たった数秒で出来上がった紫色の液体を、試験管に入れて軽く冷ます。
「私はアヴェロンみたいに魔導を使えない、あくまでも魔法師だけど」
「魔導師と魔法師の違いがよくわかりません」
「アヴェロンは魔導師じゃないんじゃない? 簡単にいえば、有機物が魔導で無機物が魔法かな」
イゾルデは奇しくも、アヴェロンと説明の仕方が同じだった。
その言葉を受けてか、しかしルカの顔はわずかに曇る。
「私は……」
「感情があるのなら、なんだって生きてるんじゃないかな」
彼女の顔は、少なくとも爽やかであった。
迷いなんてひとつもない、というような顔でルカを見つめている。
「魔紋獣器のことを私はよく知らないけど、これも生きているんでしょう?」
「はい」
「これよりも、ルカちゃんのほうが感情をうまく相手に伝えられる。男に恋愛の対象で見られることができる。それなら十分だと思うけど」
イゾルデは、魔法という要素に関わっていながらもシルフィールと出会い、そして吟遊詩人なんていう人々にも関わったことがある。

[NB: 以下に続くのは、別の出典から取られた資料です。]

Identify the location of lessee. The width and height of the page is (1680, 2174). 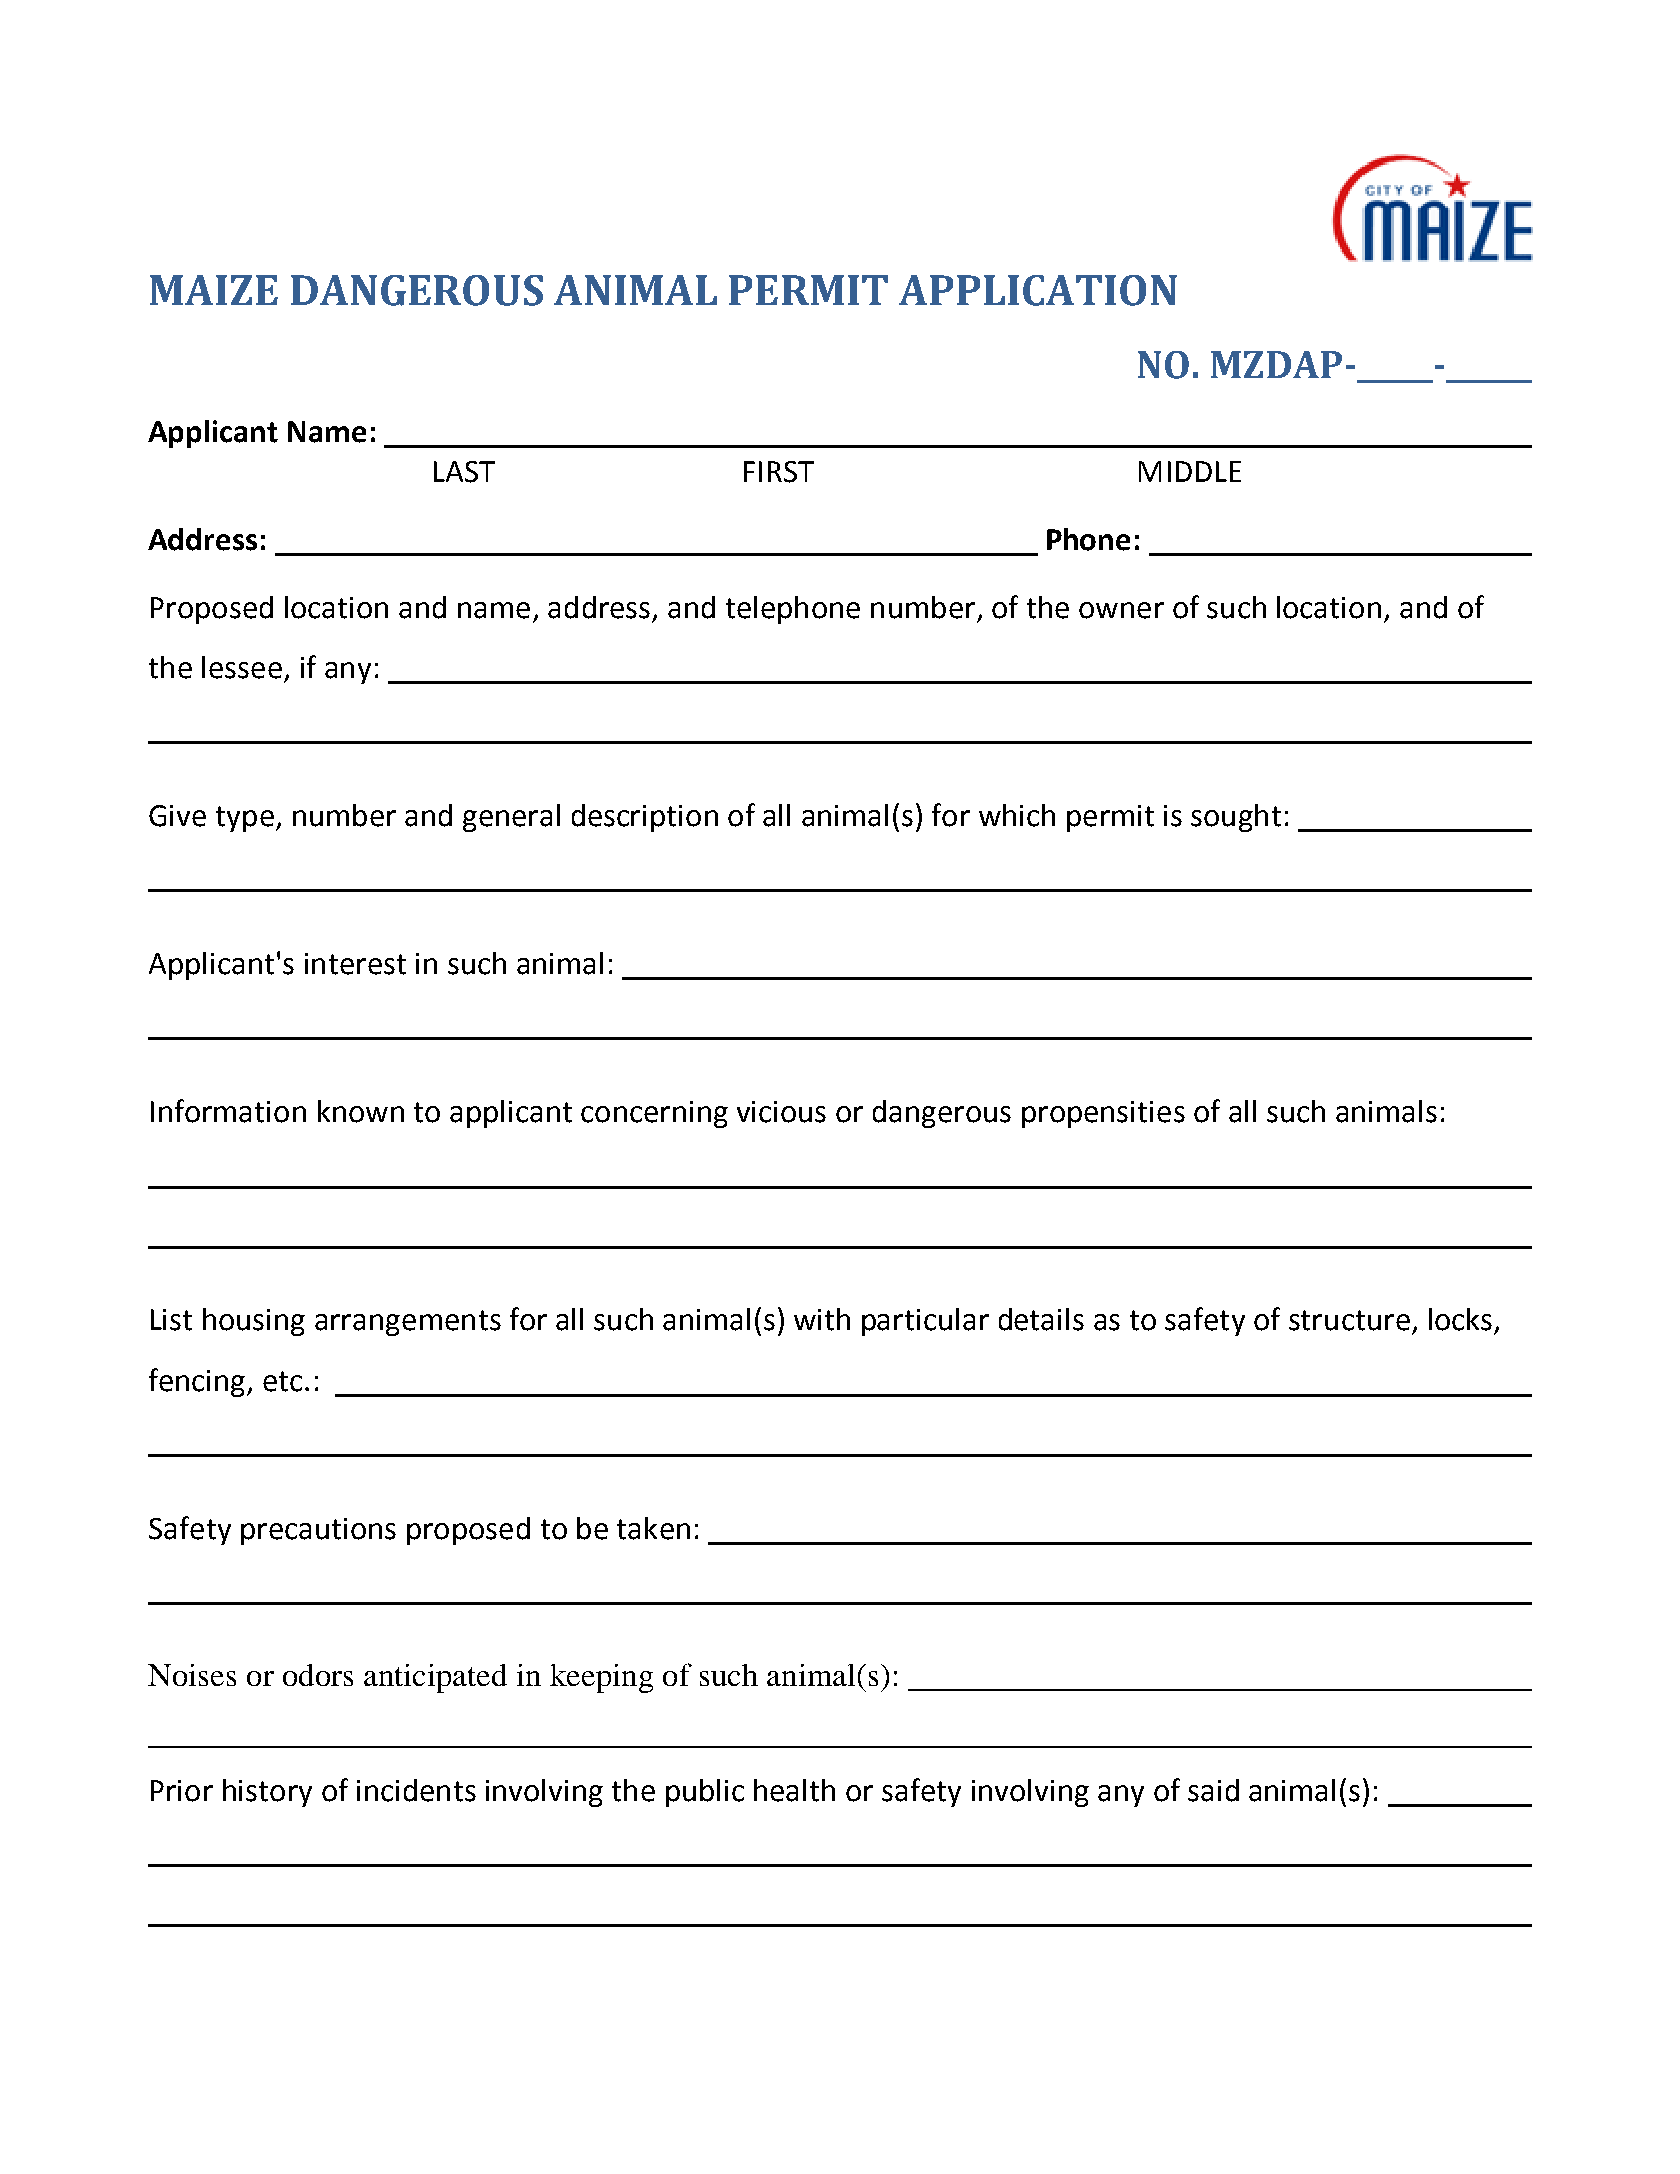
(242, 667).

物語を作る人は、物語を「生きている」ものとして人々に伝える。
機械を扱う人……特にシルフィールは、純粋な機械ですら生きているように扱う。
魔法は擬似的な命を作り出し、魔導は本当の命を吹き込む。
たくさんの経験があるからこそ、イゾルデは多彩な考えを持つことができるし、許容範囲も広いのだ。
「私も、生きている」
「そう。こちらからすれば、十分すぎるほどに、ね」
もう一度ウインク。
そして彼女は、ルカにそれを飲むことを薦めた。
「これを飲めば、"痛み"がわかるようになると思う。でも気をつけて、それは人間に近づくということ」
「人間に、近づく」
それを、ルカは望んでいたはずだった。
だが、どうも手が伸びない。
「……迷うよね。痛みを知ると、身体の損傷によって行動も制限される」
「あっ」
痛みを知ってしまうと、龍と退治したように、片腕が折れ曲がるとどんな感覚がするのだろう。
ルカの心に、恐れるはずのない恐怖が現れる。
だから、動かないのだ。
「ま、覚悟ができたら私に言うんだよ」
パパッと道具を片付け、かばんを格納するようにすると、イゾルデはそれをそばに置いた。
ちらっと工房の外を見透かすようにして、イゾルデは立ち上がる。
「ちょっと、外の様子を見てこなきゃ。……鬼神態のシル対策に、この芳香も用意してっと」
「芳香?」
「精神安定剤ね。鼻から入るタイプ、ロザリオさんも怒ってるだろうし、あの男の人も悲観的そうだからねぇ」
一大事になる前に何とかしないとね、と再度ウインクをして。
イゾルデは、店に向かったのであった。